Assim mesmo, eu creio que Rodolphe Hafner possuía duas almas que
habitavam seu corpo uma após a outra. Para dizer a verdade, a primeira não era
talvez muito boa para ele. Teria sido nesse caso uma espécie de alma errante,
substituindo momentaneamente, por uma força dos poderes ocultos, à sua própria,
a segunda. Se as coisas se passaram assim, essa alma errante,
erra sem dúvida ainda hoje pelo mundo, em busca de um novo corpo que a
acolha. Eu gostaria de a reencontrar, mesmo com o
risco de perder minha própria alma para essa substituta, — tão eu prezava
singularmente a primeira alma de Rodolphe Rafner.
Foi com essa alma que eu o conheci. De fato, onde o encontrei
primeiro? Eu não sei mais muito bem. Nós passamos longos tempos percorrendo o
mundo juntos. Por outro lado, minha memória torna-se verdadeiramente malvada
depois que fumo o ópio indiano em lugar do chinês. — Não importa,
eu me lembrarei de tudo em sua hora. Mas aquilo de que eu estou certo, é que
foi em um país crioulo. Senhores, vocês não sabem o que são os negros. Seres
moles e indolentes, que vivem em redes se balançando sob
palmeiras? — Não, não é nada disso!
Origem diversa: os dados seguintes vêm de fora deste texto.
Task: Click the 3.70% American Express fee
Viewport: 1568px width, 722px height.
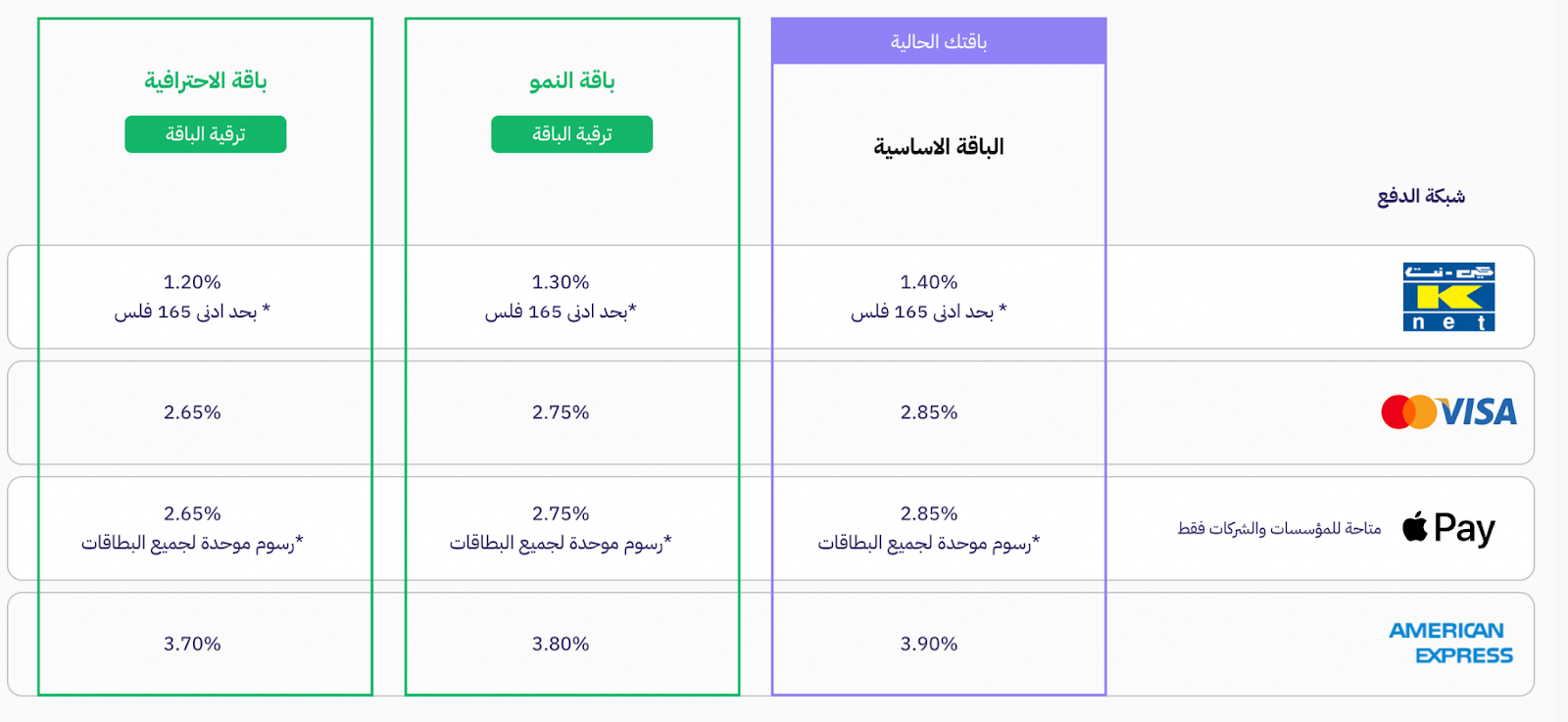Action: [x=192, y=644]
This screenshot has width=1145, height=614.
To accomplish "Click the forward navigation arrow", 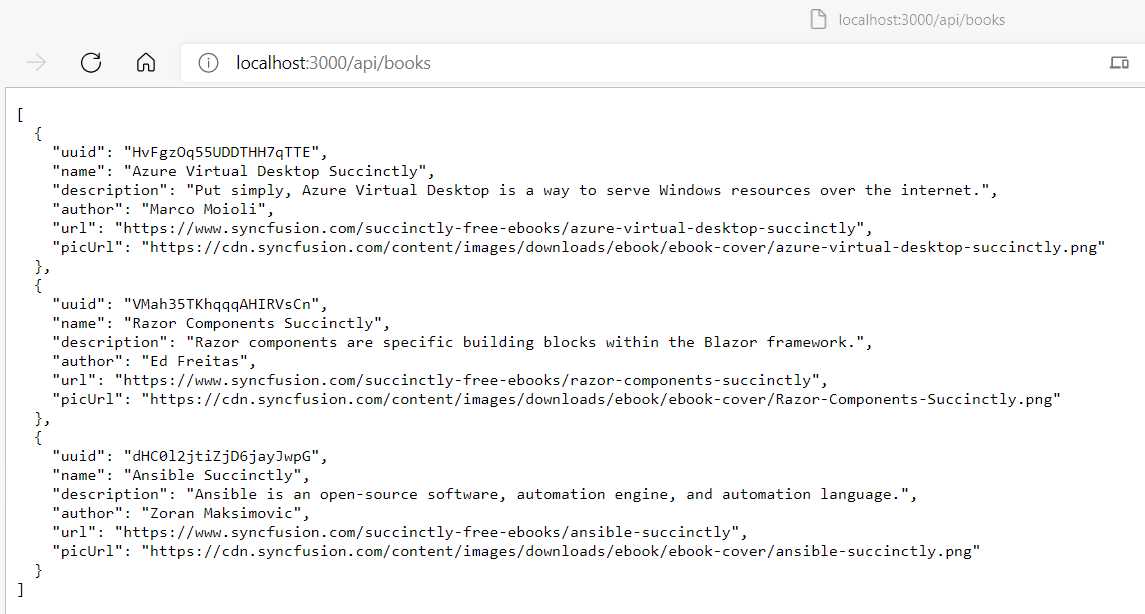I will pyautogui.click(x=36, y=62).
Eu não vou explicar o que é, pois
isso me fatigaria. — Ah, eis que me recordo: eu vi Rodolphe Hafner pela
primeira vez em New Orleans, uma cidade muito vibrante. Eu estava lá há oito
dias, vivendo na ociosidade. Uma noite, no salão dos Routh,
intrépidas pessoas da St. Charles avenue, a filha da
casa, que era minha amiga, me ofereceu para o dia seguinte um passatempo de
prazer assaz raro: ela fazia uma lista para um regulation
ring; (essas pessoas falam o inglês como as vacas
espanholas). Eles anunciavam o combate singular de duas jovens mulheres, duas
mulheres do melhor mundo, aliás, prontas a decidirem uma pequena diferença a
golpes de murros, perante um círculo de amigos e amigas. Essas matinês crioulas
dos ianques são surpreendentes. Eles não podem fazer nada a portas fechadas,
nem mesmo se agarrarem pelos cabelos. Então minha companheira me deu os
detalhes. Isso não era só mais um simples desafio esportivo, um pouco
extravagante. Não, era uma verdadeira batalha para que vencesse a melhor. Ódio,
ciúme, traição, eu não sei ao certo; e desafio a princípio. Pior, luta sem
piedade, forte, comovente e provavelmente feroz. Naturalmente eu tive que ir.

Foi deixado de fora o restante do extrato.